Luxury digital audiences must not be forgotten
Data capture and analysis of purchase behaviour, shopping habits, and psychographics have a vital role in uncovering essential insights that will inform not only marketing strategies but important business decisions.
Take Kiki McDonough, a Sloane Square Jeweller. They were able to identify a high-value new target audience based on in-depth on-site data analysis: women more affluent and younger than their in-store counterparts, academically and professionally high-achieving, more culturally-engaged (e.g., art, fashion, drama), and purchasing via tablets.
One of the most salient insights across luxury brands is that luxury audiences are becoming happier and happier to make the final purchase through digital channels. Despite worries that high net worth individuals are harder to target online, and the continued importance of the in-store experience, we are increasingly seeing tangible results from highly targeted digital advertising campaigns.
Luxury audiences going mobile
According to statista UK smartphone penetration rate now stands at 81% for those up to 64 years of age.
It would, therefore, be ill-advised to assume affluent and high net worth consumers are not interacting, being inspired, researching, and purchasing outside the desktop or laptop environments.
This is still an untapped opportunity for luxury brands to connect with their audiences and any first-party data analysis must take this into account – mobile behaviour remains distinct from other digital interactions with advertising and brand websites and understanding where it fits into the purchase journey has to be carefully considered.
Making the most of your data
PwC’s Total Retail consumer survey tellingly recorded 59% of consumers wanting real-time personal offers or services designed especially for them.

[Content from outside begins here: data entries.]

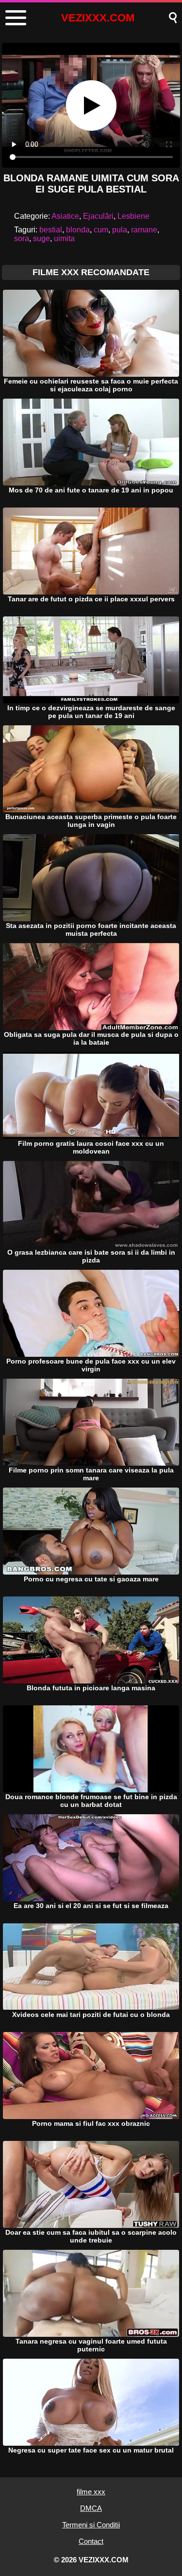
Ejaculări (98, 216)
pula (119, 230)
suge (41, 238)
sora (21, 238)
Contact (91, 2541)
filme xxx (91, 2492)
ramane (144, 230)
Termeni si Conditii (91, 2525)
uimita (64, 238)
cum (101, 230)
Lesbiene (133, 216)
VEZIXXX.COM (97, 18)
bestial (50, 230)
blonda (78, 230)
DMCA (91, 2508)
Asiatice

Tailor made experiences or opportunities have long been fundamental to consumers love of luxury brands – and long will it continue.
Without meeting a client or customer face to face, how do brands maintain this level of relevance and personalisation? The reality is that only through a broad range of tools, platforms and bespoke research can brands get closer to the conversations, needs and behaviours of customers and prospects that allow them to get anywhere close to the in-store experience.
To get it right and make the most of the data they have access to, brands need to ensure they’re looking at it in context alongside broader market insight, media consumption and trend analysis, as well as (ideally!) real conversations with real customers. This more holistic view can be fed into product evolution, creative development, and of course smarter, more effective marketing.